___ SUPPLIED MATERIAL

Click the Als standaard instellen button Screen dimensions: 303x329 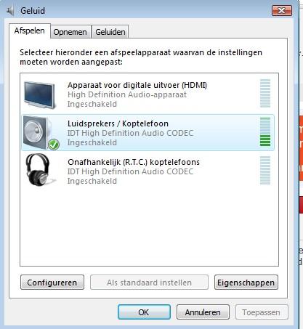pos(149,283)
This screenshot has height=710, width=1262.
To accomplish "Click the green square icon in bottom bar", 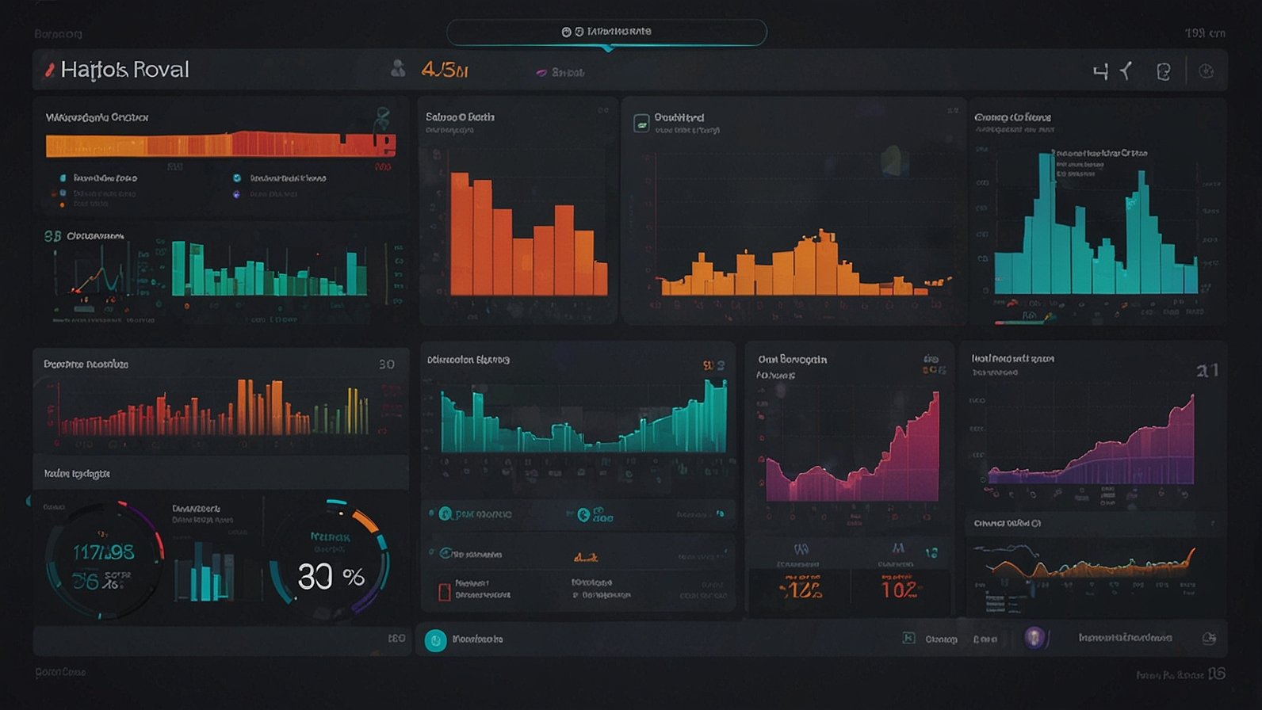I will pos(908,639).
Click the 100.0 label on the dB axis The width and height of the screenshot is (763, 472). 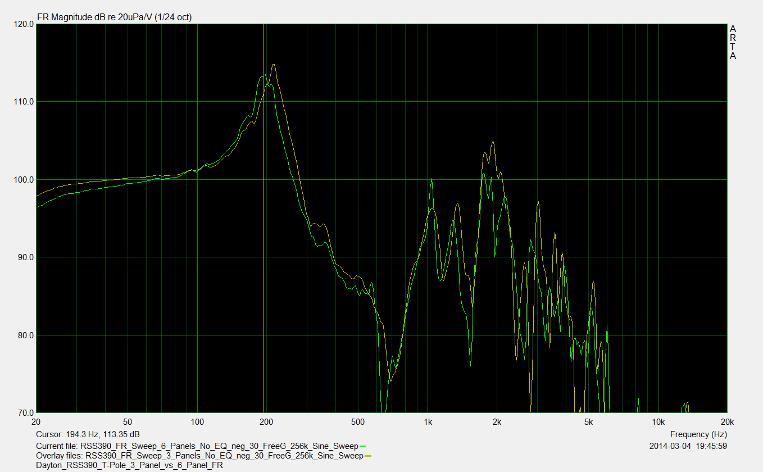click(22, 180)
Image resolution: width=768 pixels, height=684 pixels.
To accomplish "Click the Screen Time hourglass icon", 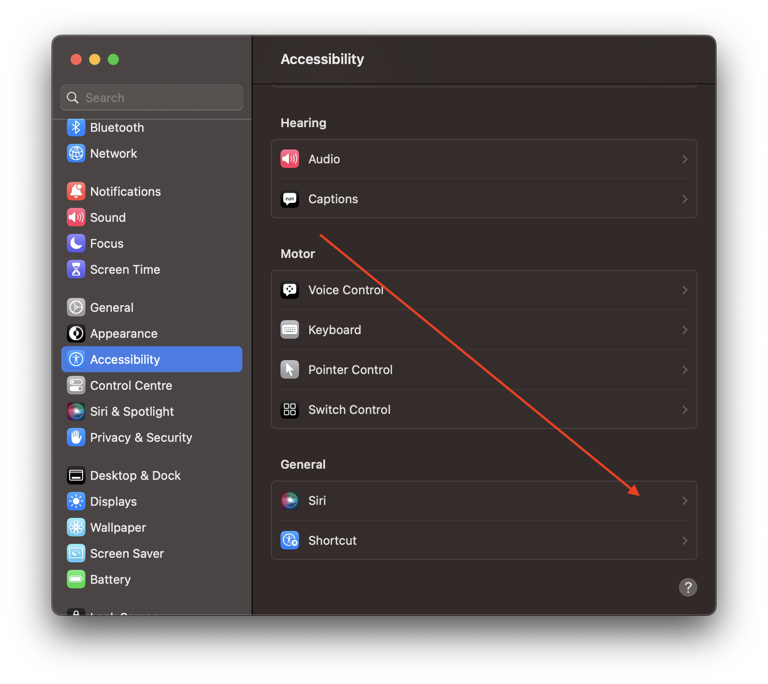I will coord(76,269).
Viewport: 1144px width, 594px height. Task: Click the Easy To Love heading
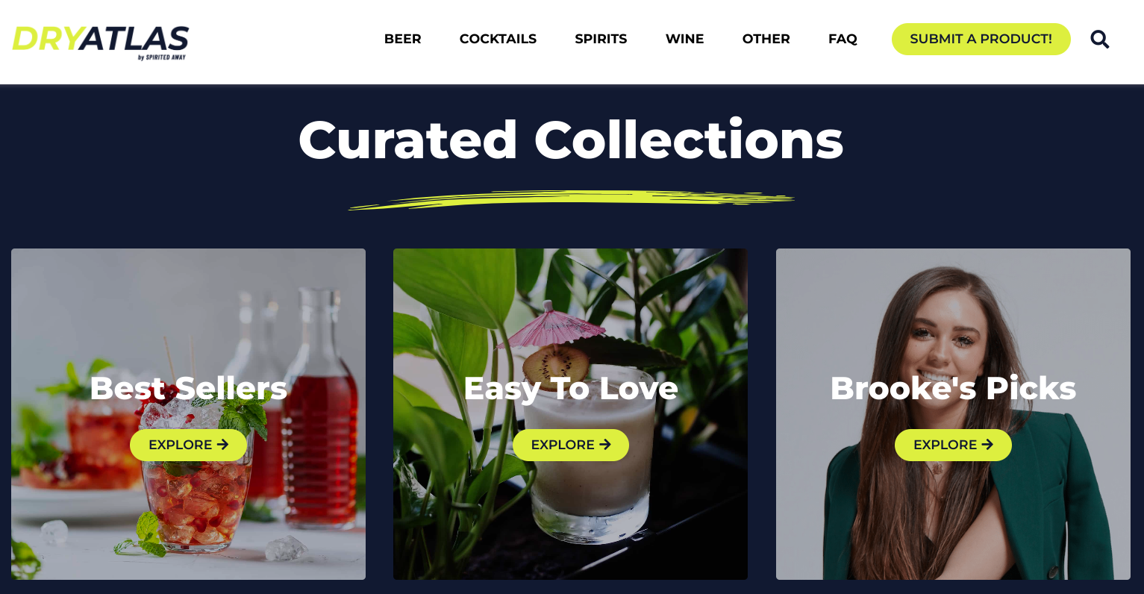pos(571,388)
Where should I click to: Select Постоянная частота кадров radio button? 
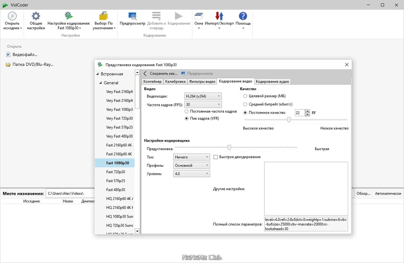(x=187, y=111)
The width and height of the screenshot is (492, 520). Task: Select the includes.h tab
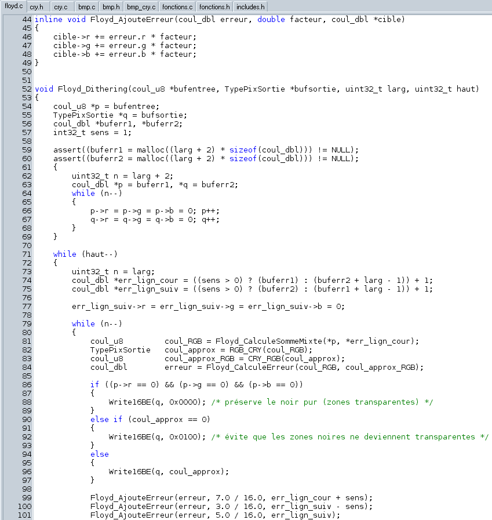pos(250,8)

______

*YOUR ASSIGNMENT:* Repeat word for word the lines starting at the one with "Viewport: 1144px width, 594px" and ending at the final line of the records above, both included; no pictures.

*ANSWER SPACE:*
Viewport: 1144px width, 594px height. Task: Click the Easy To Love heading
pos(571,388)
Where should I click to: Select Постоянная частота кадров radio button? 
(x=187, y=111)
The width and height of the screenshot is (492, 520). Task: Select the includes.h tab
pos(250,8)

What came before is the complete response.